Retouchez l'article sur la fête de l'Indépendance : reprenez tout ce qui va de « La société civile » jusqu'à « La lassitude aussi. », en y remplaçant « thaoura » par « révolution ».

- [Texte à lire]:
***
La société civile se réapproprie, encore une fois, la fête de l’Indépendance
© Parade civile-bataillon des avocats

C’est au boulevard Charles Helou, à proximité du port de Beyrouth, que la parade civile marquant le 78e anniversaire de l’Indépendance s’est déroulée ce 22 novembre, sous le thème « Peuple, armée, justice ». À l’initiative de ACT (Achieve, Change, Today), un rassemblement issu du mouvement de contestation du 17 Octobre, quelque 50 bataillons ont défilé tour à tour, dans une réédition plus timide du même événement organisé deux ans plus tôt, place des Martyrs, dans le cadre de la thaoura. La crise économique qui sévit dans le pays a sans aucun doute eu raison de la mobilisation populaire. La lassitude aussi.
Munis du drapeau libanais, les civils ont commencé à affluer dès midi par petits groupes sur les lieux de l’événement où une esplanade a été érigée pour l’occasion. Au loin, un petit groupe brandissant le portrait d’Élias Khoury, jeune élève tué dans la double explosion survenue au port le 4 août 2020, observe la scène. Étant en deuil, les familles des victimes du port ont décidé de ne pas prendre part à la parade. Elles ont délégué à la place un groupe d’activistes et d’hommes religieux, mené par le père Hani Tawk. S’adressant aux hommes politiques, le père Agapios Kfoury, qui fait partie du bataillon des proches des victimes et martyrs affirme que l’un des acquis de la Révolution de 2019 est qu’aujourd’hui « aucun responsable n’ose se rendre sur la place, tous suivent la parade sur leur écran TV ». « Nous nous sommes réappropriés la fête de l’Indépendance », ajoute-t-il à notre collègue Sandra Noujeim.



« Les familles des victimes ressentent une immense frustration », confie à _Ici Beyrouth_ Lara Kfoury, dont la sœur blessée dans l’explosion du 4 août a perdu la vue. « Les blessés refusent de baisser les bras, poursuit-elle. Ils veulent nous faire taire. Mais nous ne le ferons pas. »

Foulard en laine aux couleurs du drapeau libanais noué autour du cou, Abdel Rahman Mohammad, peintre impressionniste et coordinateur du bataillon du Liban-Nord et du Akkar, souligne que « la dignité » est tout ce qui reste de la thaoura. S’insurgeant contre les personnes qui rechignent encore à descendre dans la rue alors qu’elles se sont appauvries, il lance : « Cette fête de l’Indépendance n’en est pas une. La vraie indépendance c’est lorsque le Liban ne sera plus occupé par aucune milice, communauté ou organisation. La vraie indépendance c’est lorsque tous les Libanais retournent à leur libanité et déclarent leur appartenance à la nation et non à leur communauté. »
***
- [Lignes de données]:
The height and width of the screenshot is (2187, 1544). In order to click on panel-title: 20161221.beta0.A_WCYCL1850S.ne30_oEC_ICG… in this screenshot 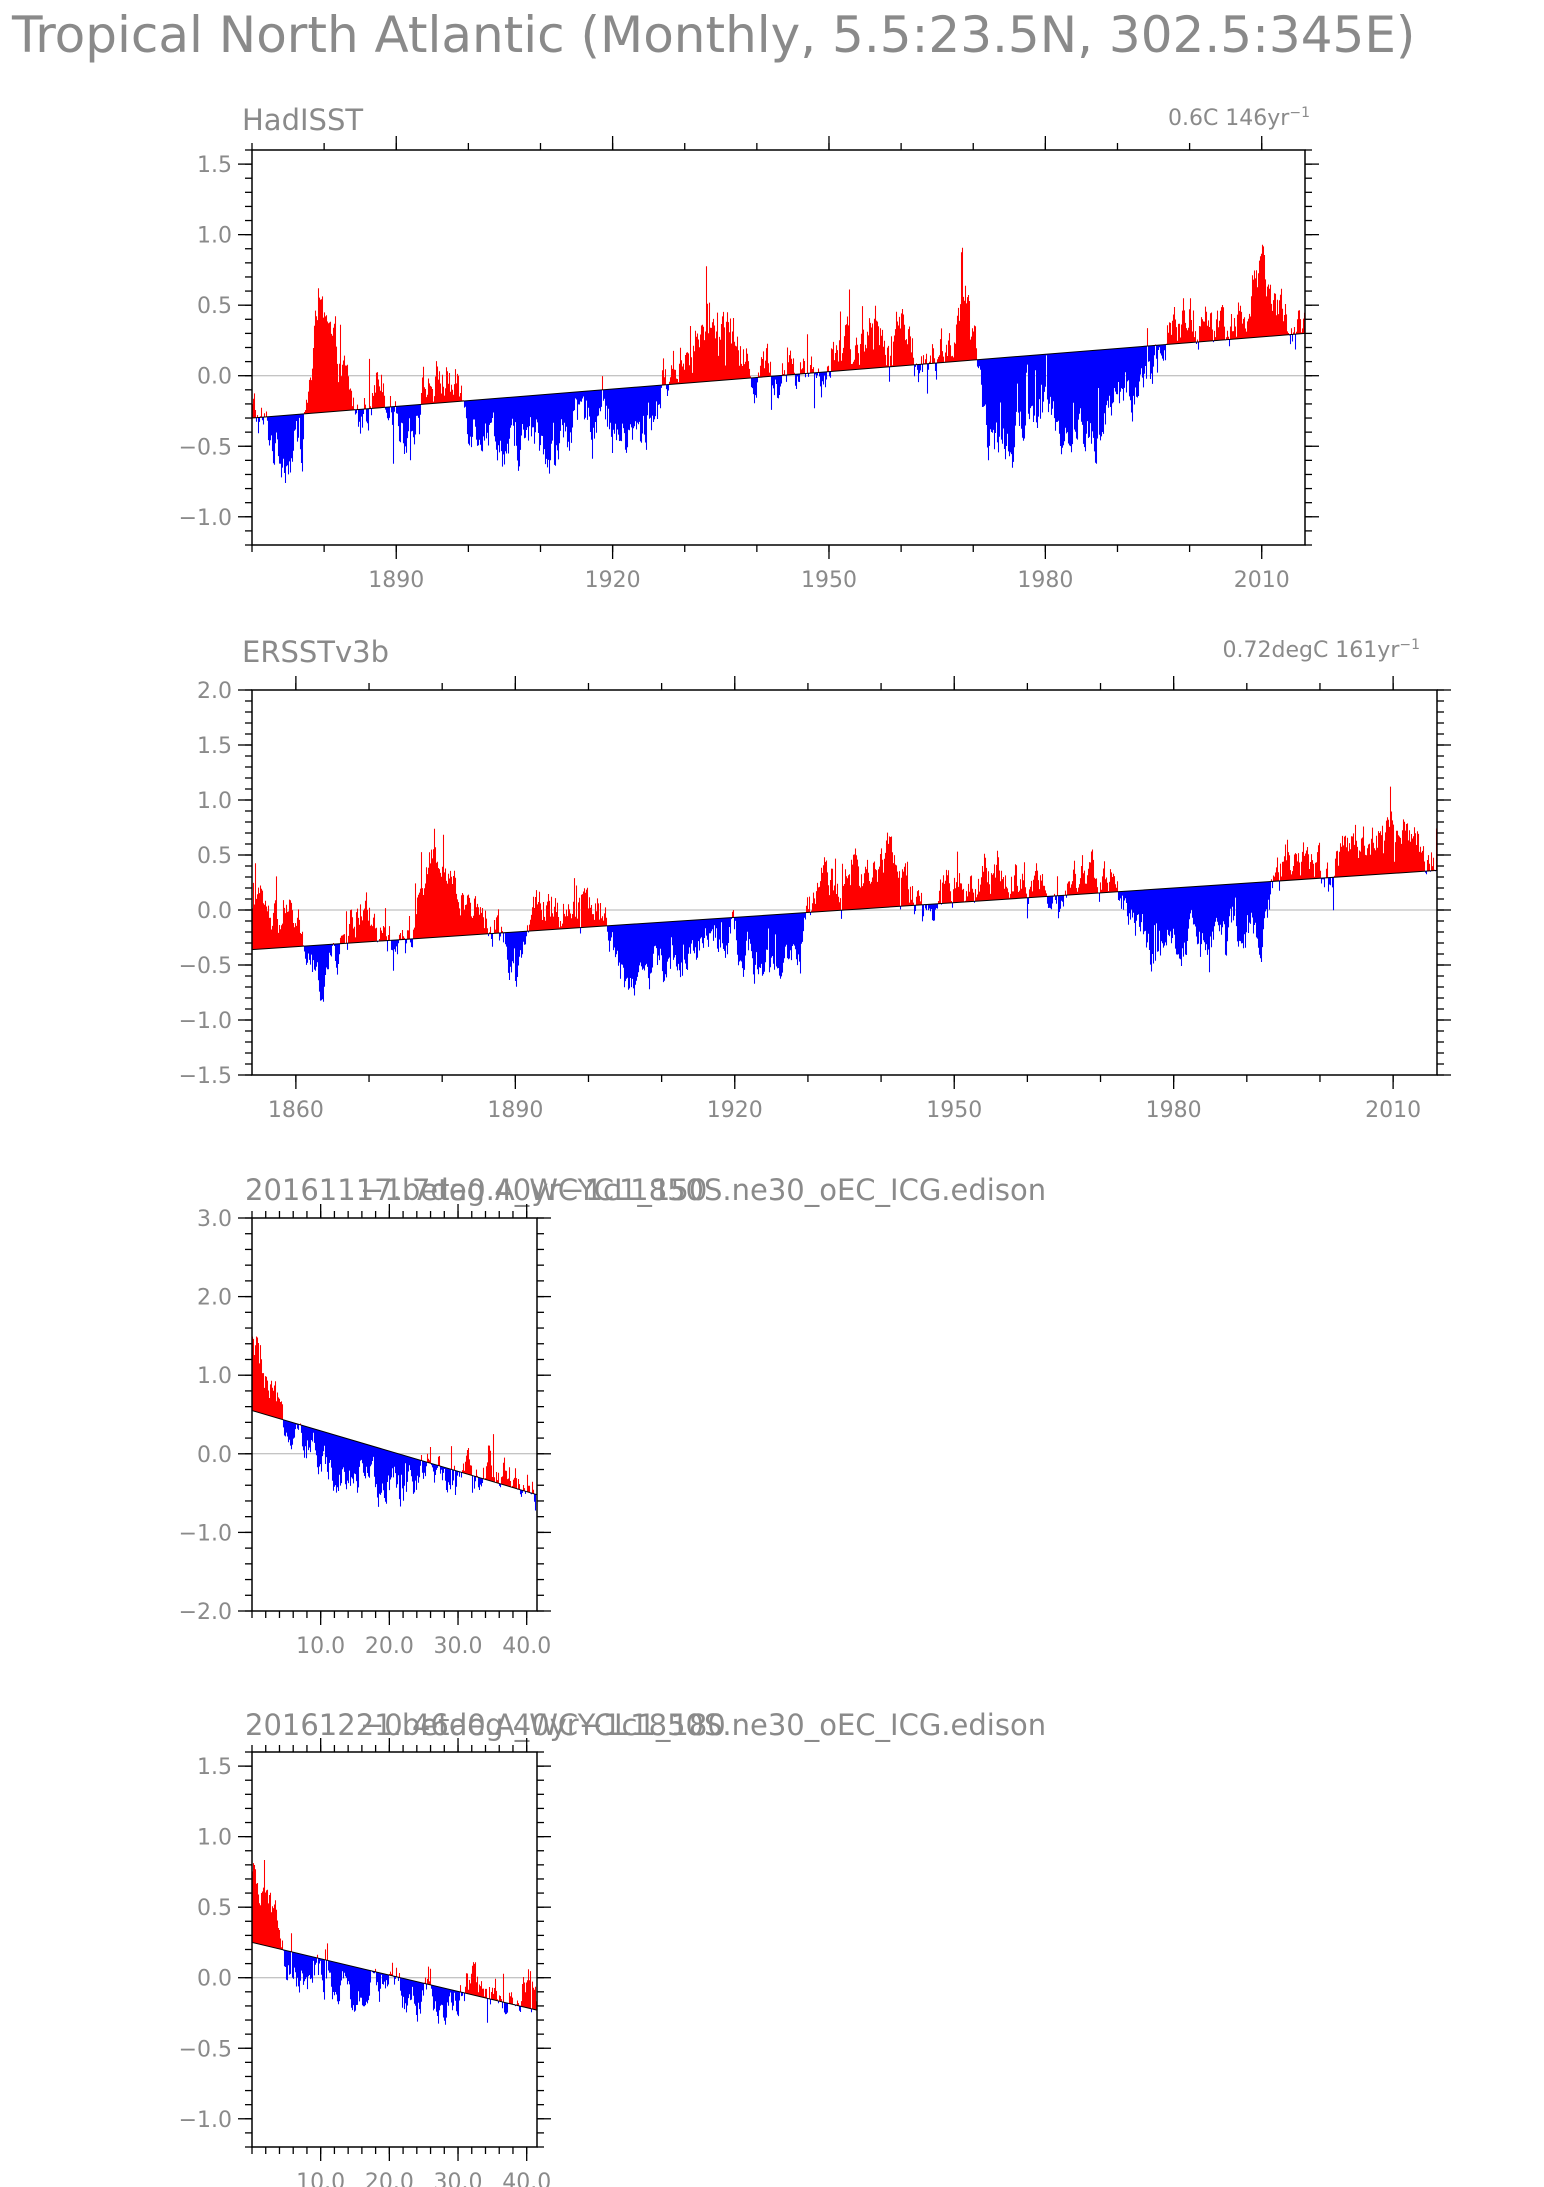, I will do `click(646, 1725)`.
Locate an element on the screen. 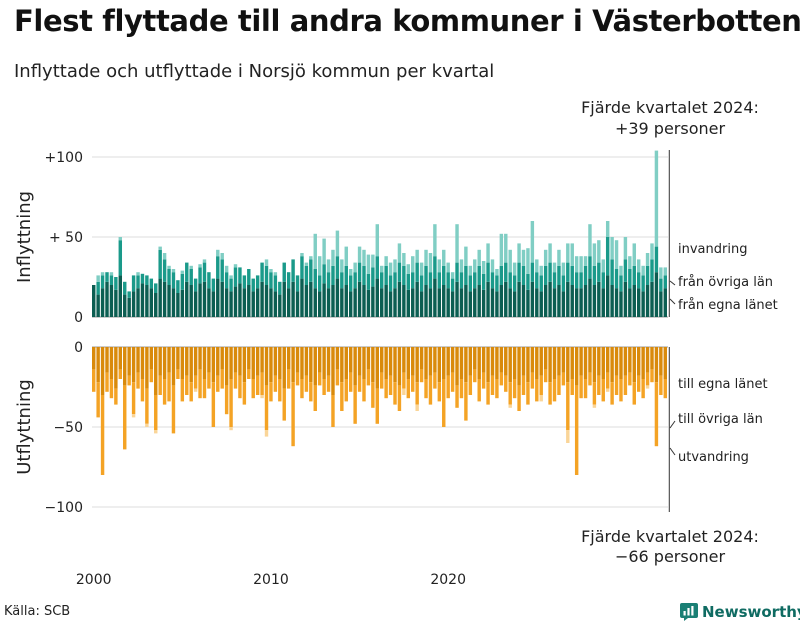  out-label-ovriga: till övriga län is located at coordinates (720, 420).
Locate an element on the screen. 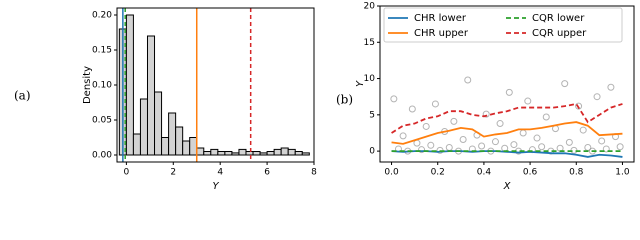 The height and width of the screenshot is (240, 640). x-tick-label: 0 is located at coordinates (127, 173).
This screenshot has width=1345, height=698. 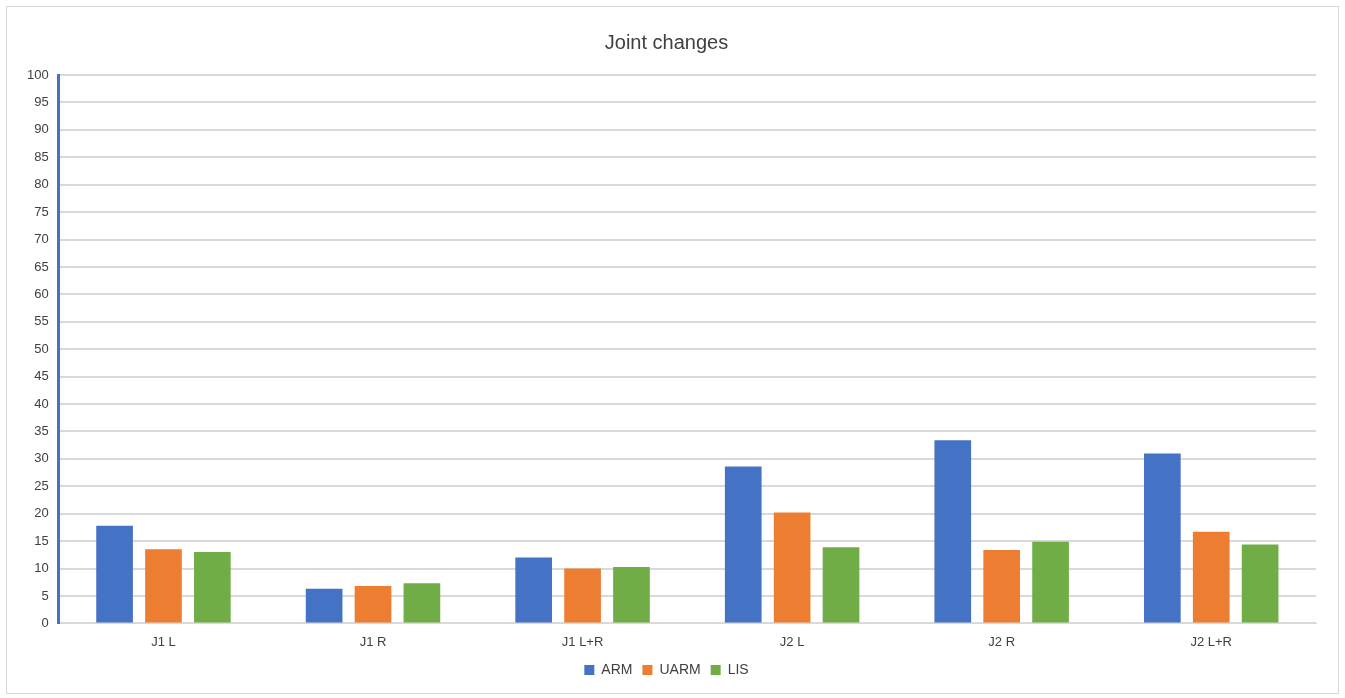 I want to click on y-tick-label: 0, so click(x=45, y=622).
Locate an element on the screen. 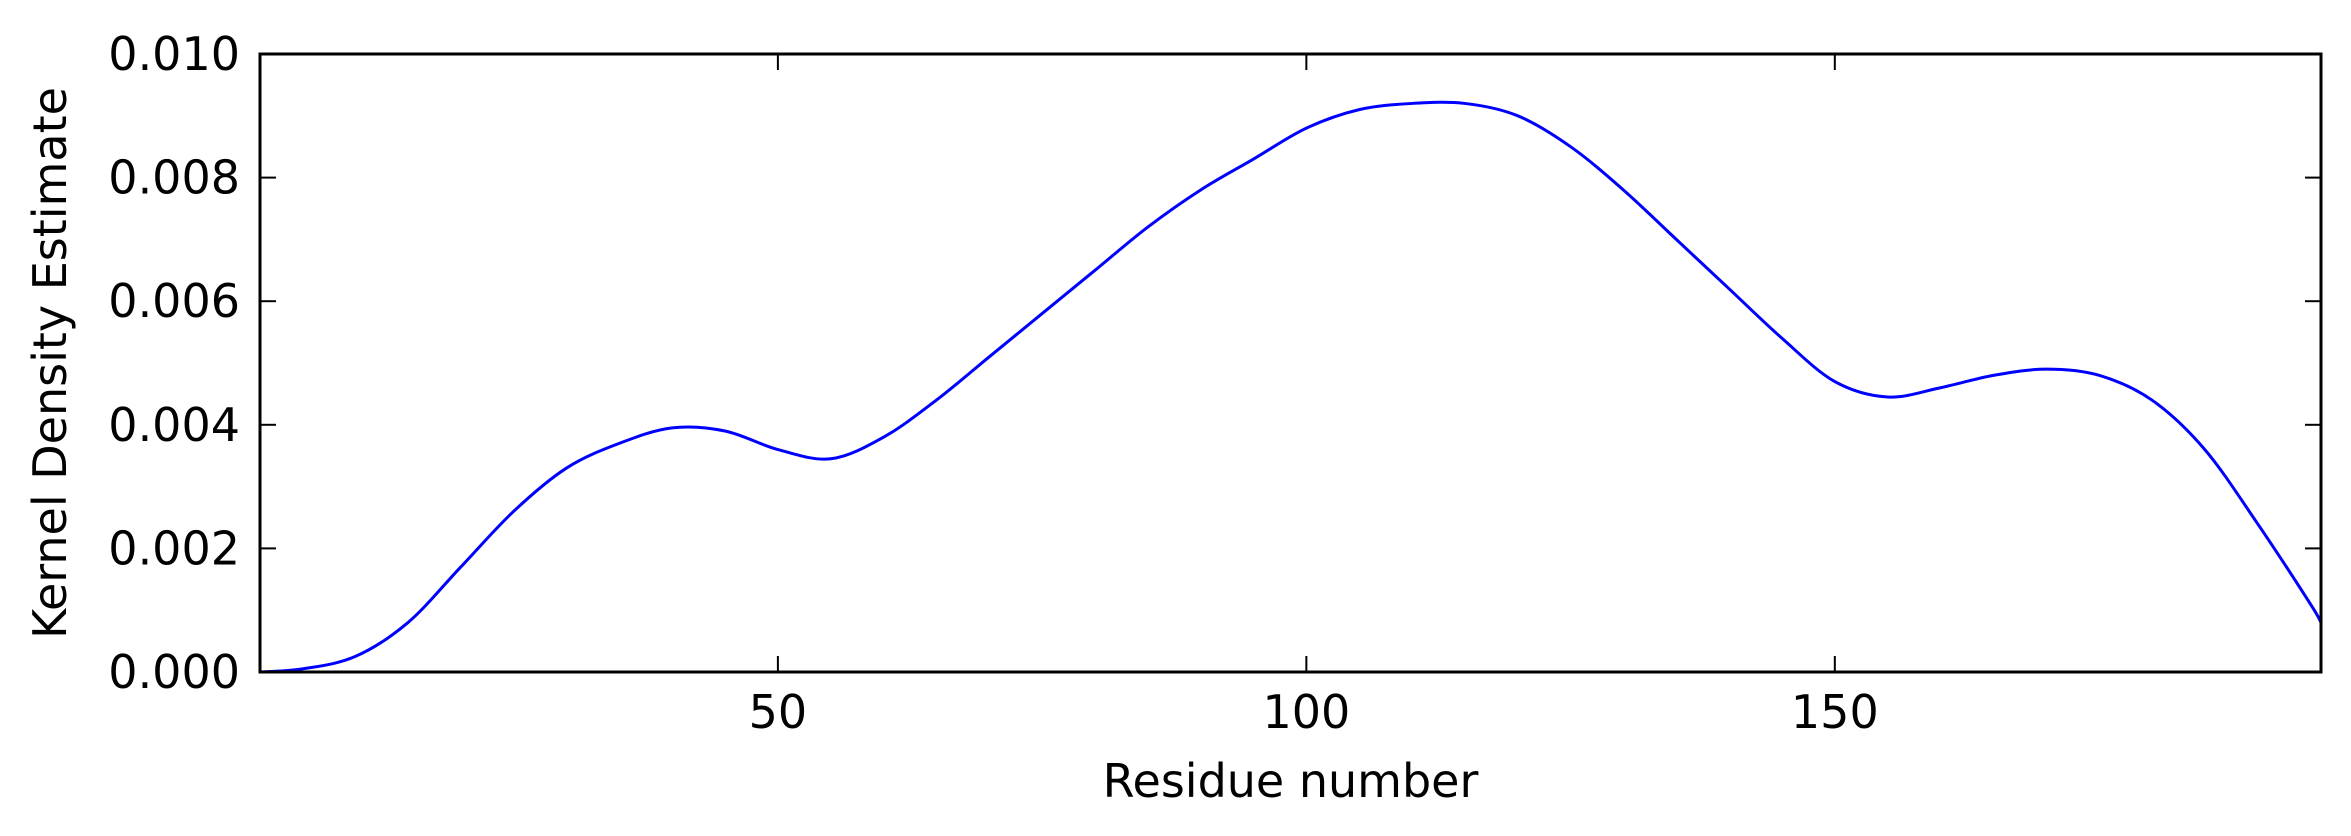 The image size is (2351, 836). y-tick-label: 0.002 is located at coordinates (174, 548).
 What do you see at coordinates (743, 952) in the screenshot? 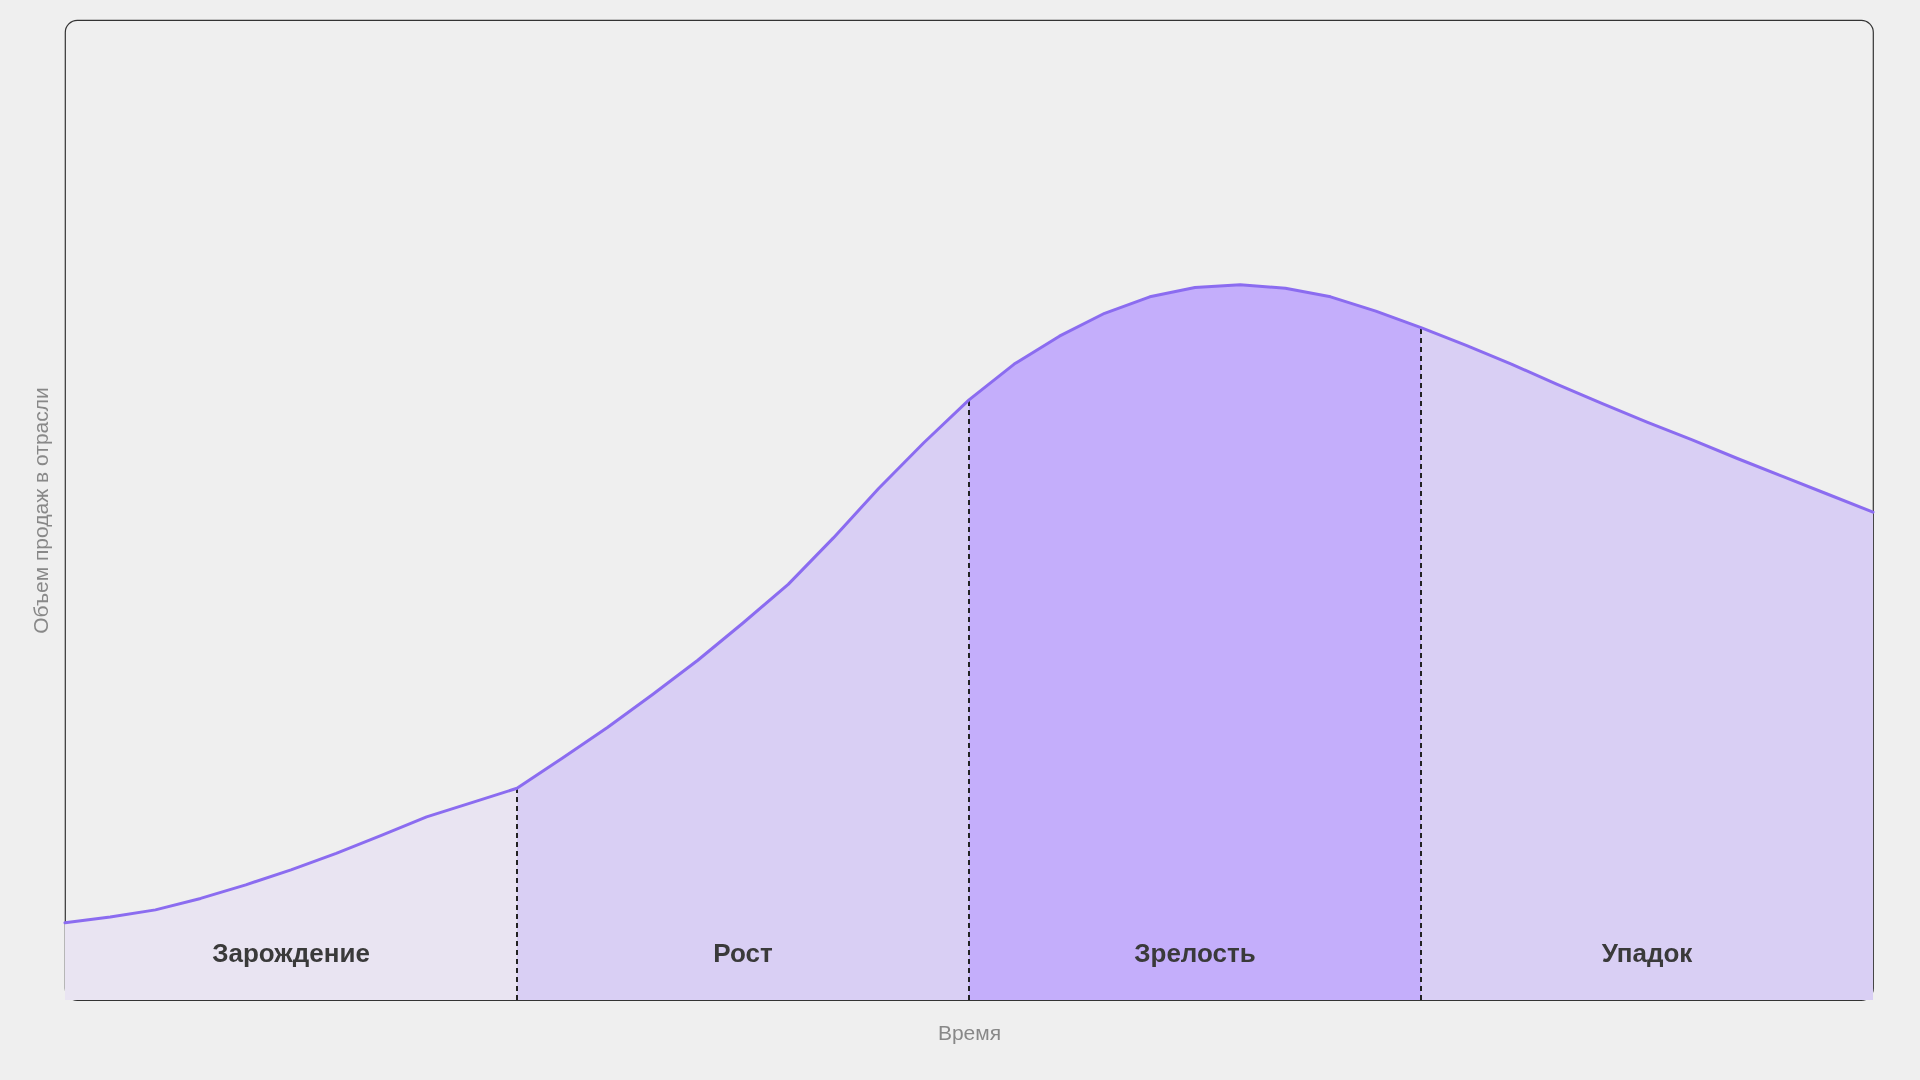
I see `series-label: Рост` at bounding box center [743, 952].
***
- [Exercice terminé]:
La société civile se réapproprie, encore une fois, la fête de l’Indépendance
© Parade civile-bataillon des avocats

C’est au boulevard Charles Helou, à proximité du port de Beyrouth, que la parade civile marquant le 78e anniversaire de l’Indépendance s’est déroulée ce 22 novembre, sous le thème « Peuple, armée, justice ». À l’initiative de ACT (Achieve, Change, Today), un rassemblement issu du mouvement de contestation du 17 Octobre, quelque 50 bataillons ont défilé tour à tour, dans une réédition plus timide du même événement organisé deux ans plus tôt, place des Martyrs, dans le cadre de la révolution. La crise économique qui sévit dans le pays a sans aucun doute eu raison de la mobilisation populaire. La lassitude aussi.